O FC Porto de Mourinho, especialmente o de 2002/03, aquele que ganhou a Taça UEFA, foi uma das equipas mais entusiasmantes que alguma vez vi jogar. Sempre que ouço ou leio que o Special One é um treinador de futebol aborrecido, esgotado por infindáveis conflitos e mind games, apetece-me passar o vídeo de um FC Porto-Lazio, na primavera de 2003, que foi um dos mais impressionantes recitais que alguma vez vi num relvado. Já foi há uma eternidade? É certo. Como é certo que o futebol de Mourinho mudou com as circunstâncias que teve de enfrentar. E é por isso que gostava mesmo de o ver, mais uma vez, numa equipa hegemónica, como pode ser o caso se acabar por substuituir Nico Kovac à frente do Bayern Munique. É a oportunidade que não pode perder.
Mourinho já fez 56 anos, já não é o jovem lobo que apareceu primeiro a auxiliar Bobby Robson ou Louis van Gaal e depois tanto como treinador revolucionário do Benfica como da UD Leiria. Mas é também isso. É isso, como é o homem que, numa manifestação de personalidade e de conhecimento, transformou um FC Porto moribundo, a caminho do terceiro campeonato seguido perdido após o tetra, numa máquina avassaladora de juventude e pressing. Foi com ele que Portugal começou a ouvir falar de pressão alta, foi com ele que se percebeu por cá que o jogo é uno e que a forma como se ataca depende da forma como se defende – e vice-versa.
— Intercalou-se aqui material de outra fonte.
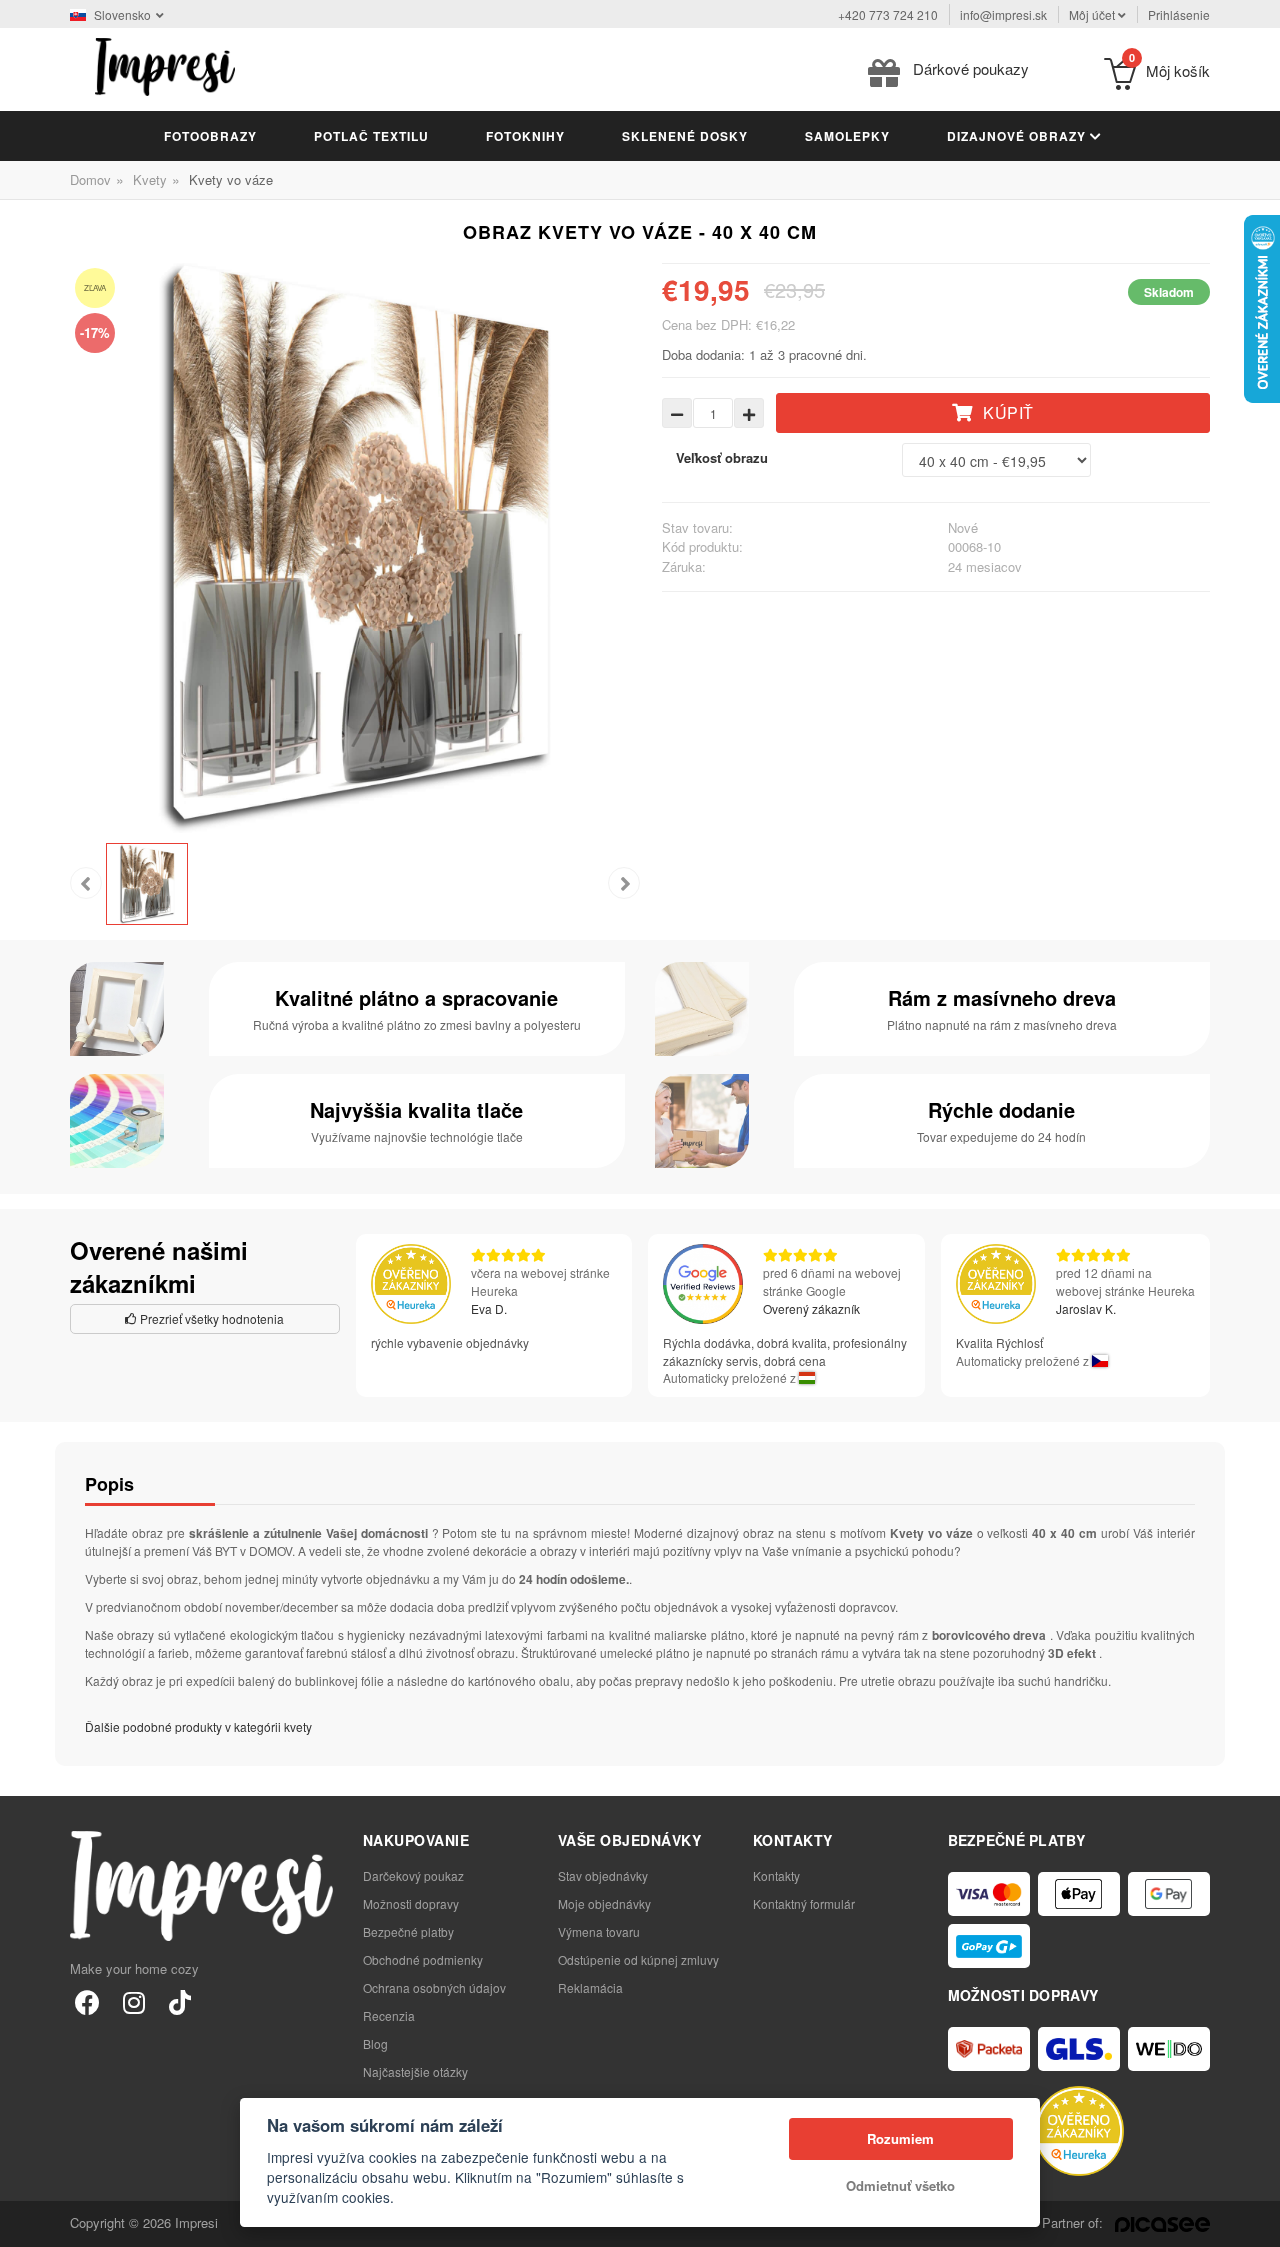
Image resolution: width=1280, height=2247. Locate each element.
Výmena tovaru (599, 1931)
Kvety (150, 179)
É isso, como é ainda o homem que, aliado aos milhões de Abramovich e à capacidade de abrir portas de Jorge Mendes, fez do Chelsea a maior potência do futebol inglês na segunda metade da primeira década deste século, sagrando-se bicampeão da Premier League após meio século de jejum.
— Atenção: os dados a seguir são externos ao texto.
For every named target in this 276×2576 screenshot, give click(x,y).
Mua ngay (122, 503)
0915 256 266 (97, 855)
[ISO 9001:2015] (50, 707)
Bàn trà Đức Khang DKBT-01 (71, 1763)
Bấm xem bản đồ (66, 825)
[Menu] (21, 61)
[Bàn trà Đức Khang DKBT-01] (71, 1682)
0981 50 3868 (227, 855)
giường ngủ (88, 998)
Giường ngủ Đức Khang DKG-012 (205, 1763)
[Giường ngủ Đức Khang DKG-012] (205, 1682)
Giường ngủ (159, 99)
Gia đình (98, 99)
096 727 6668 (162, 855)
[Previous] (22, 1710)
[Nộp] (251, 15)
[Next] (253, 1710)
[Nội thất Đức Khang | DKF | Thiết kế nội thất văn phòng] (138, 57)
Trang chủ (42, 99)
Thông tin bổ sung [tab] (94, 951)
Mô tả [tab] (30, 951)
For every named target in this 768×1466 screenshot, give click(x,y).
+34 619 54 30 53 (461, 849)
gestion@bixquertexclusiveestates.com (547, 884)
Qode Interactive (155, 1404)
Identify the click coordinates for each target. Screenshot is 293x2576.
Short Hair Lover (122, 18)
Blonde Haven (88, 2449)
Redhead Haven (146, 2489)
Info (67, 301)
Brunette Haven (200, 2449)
O futebol do Chelsea já não era tão apaixonante como o do FC Porto, já se baseava mais na segurança atrás, mas, lá está, as circunstâncias eram diferentes, os adversários eram também muito fortes e aquela era a forma de os bater. Foi isso que Mourinho provou quando levou o Inter a ganhar a Liga dos Campeões de 2010. Ficou até célebre a tirada acerca da forma como travou o FC Barcelona, nas meias-finais, usando dois laterais de cada lado, para permitir que os originais se preocupassem com as movimentações de Messi: “Não metemos um autocarro à frente da baliza. Metemos um Airbus 340 com as asas abertas”. Mas, mais uma vez, estava a responder às circunstâncias. Como foi isso que fez em Madrid, onde no entanto foi apenas uma vez campeão em três anos. A noção de que não podia combater o futebol de “tiki-taka” do FC Barcelona a não ser pelo contraste levou o treinador português a transformar-se numa espécie de nemesis de Pep Guardiola, a encarnar o lado antipático e defensivo do futebol face à poesia e à aura criada em torno do catalão. E isso condicionou-lhe a carreira daí para a frente.
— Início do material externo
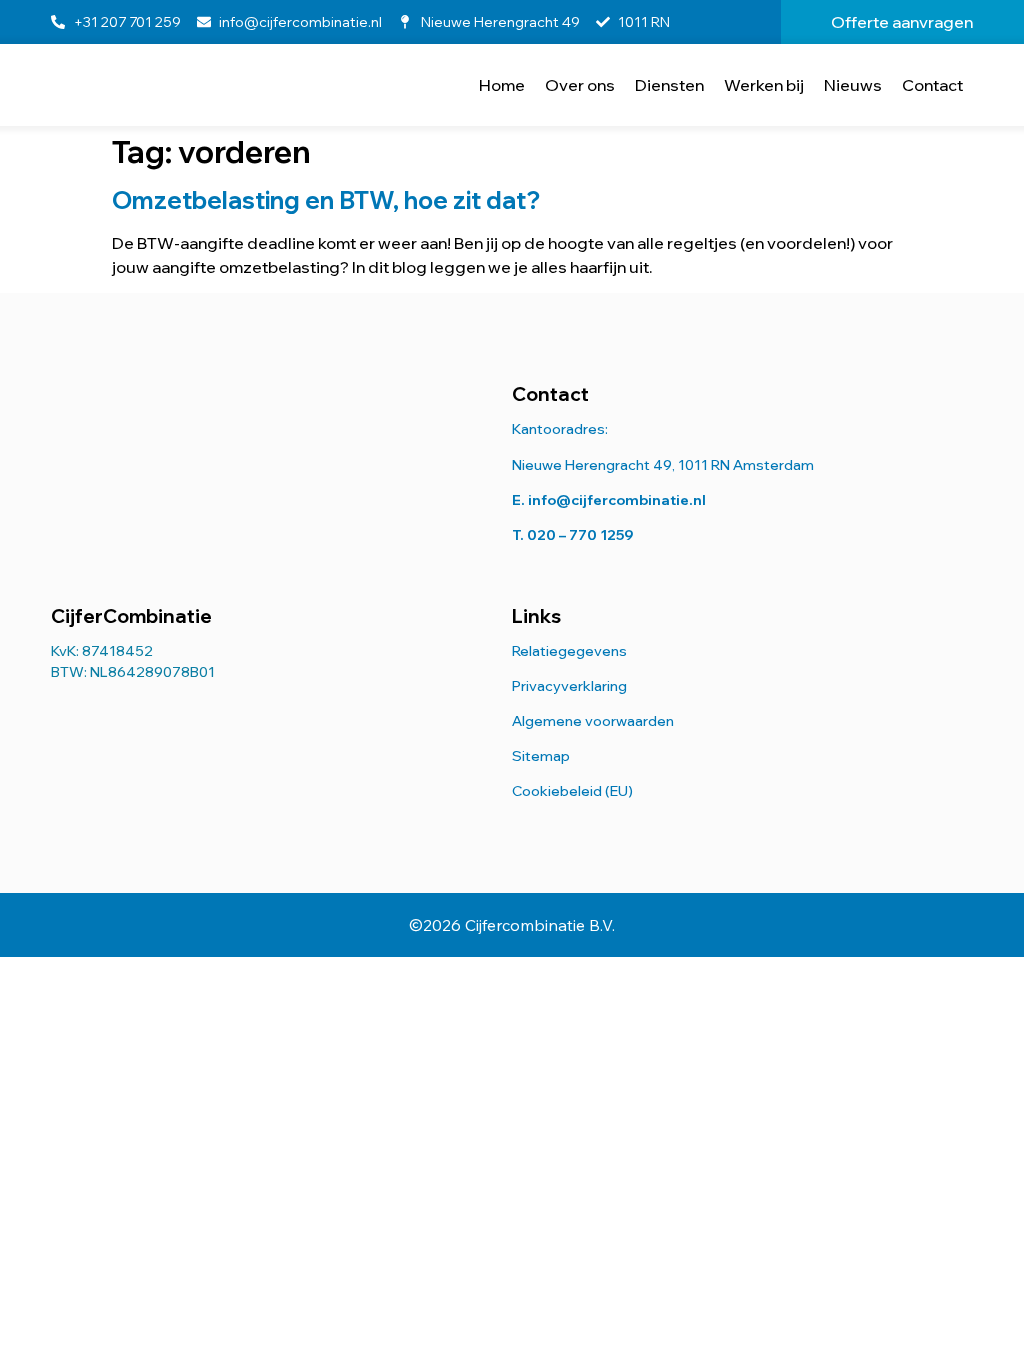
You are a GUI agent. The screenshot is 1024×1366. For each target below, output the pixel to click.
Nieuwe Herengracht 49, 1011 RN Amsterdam (663, 465)
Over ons (580, 85)
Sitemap (541, 756)
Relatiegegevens (569, 651)
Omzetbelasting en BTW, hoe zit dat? (326, 200)
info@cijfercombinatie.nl (617, 500)
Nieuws (853, 85)
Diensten (669, 85)
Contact (932, 85)
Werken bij (764, 85)
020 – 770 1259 (580, 535)
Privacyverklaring (569, 686)
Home (502, 85)
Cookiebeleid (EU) (572, 791)
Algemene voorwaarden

Desde Madrid, Mourinho deixou de valer por si e passou a confrontar-se sempre com alguém. Com Guardiola e o Barça em Espanha. Com ele próprio, o da primeira passagem, quando voltou ao Chelsea. Com o fantasma de Alex Ferguson, que até simpatizava com ele como rival mas não o queria em Old Trafford, quando assinou pelo Manchester United. Sem treinar há praticamente um ano, depois do que, diga-se o que se disser, terá de ser considerado um fracasso no United, José Mourinho começa a ser cogitado por alguns dos maiores clubes da Europa. Em Inglaterra, fala-se de um jantar com Raul Sanllehi, diretor de futebol do Arsenal, e na possibilidade de o português substituir Unai Emery, que tem o clube londrino em quinto na Premier League, a 14 pontos do Liverpool FC. Na Alemanha, fala-se na hipótese de ser ele o substituto de Nico Kovac, demitido do Bayern após a derrota por 5-1 em Frankfurt, que deixou a potência bávara em quarto lugar da Bundesliga, ainda que apenas a quatro pontos do Borussia M’Gladbach.
São dois grandes clubes e em qualquer dos dois Mourinho teria hipótese de marcar encontro com a história. Em Londres, poderia tornar-se o primeiro treinador a ganhar campeonato ou Taça com três clubes ingleses diferentes. Na Alemanha teria a possibilidade de ser o primeiro campeão em quatro dos cinco maiores campeonatos nacionais da Europa. Pessoalmente, eu gostaria mais de o ver no Bayern, porque essa seria a forma mais rápida de podermos voltar a ter o Mourinho que valia por si mesmo, o Mourinho dos tempos da inocência. E esta pode ser uma das últimas oportunidades de o Special One recuperar essa imagem.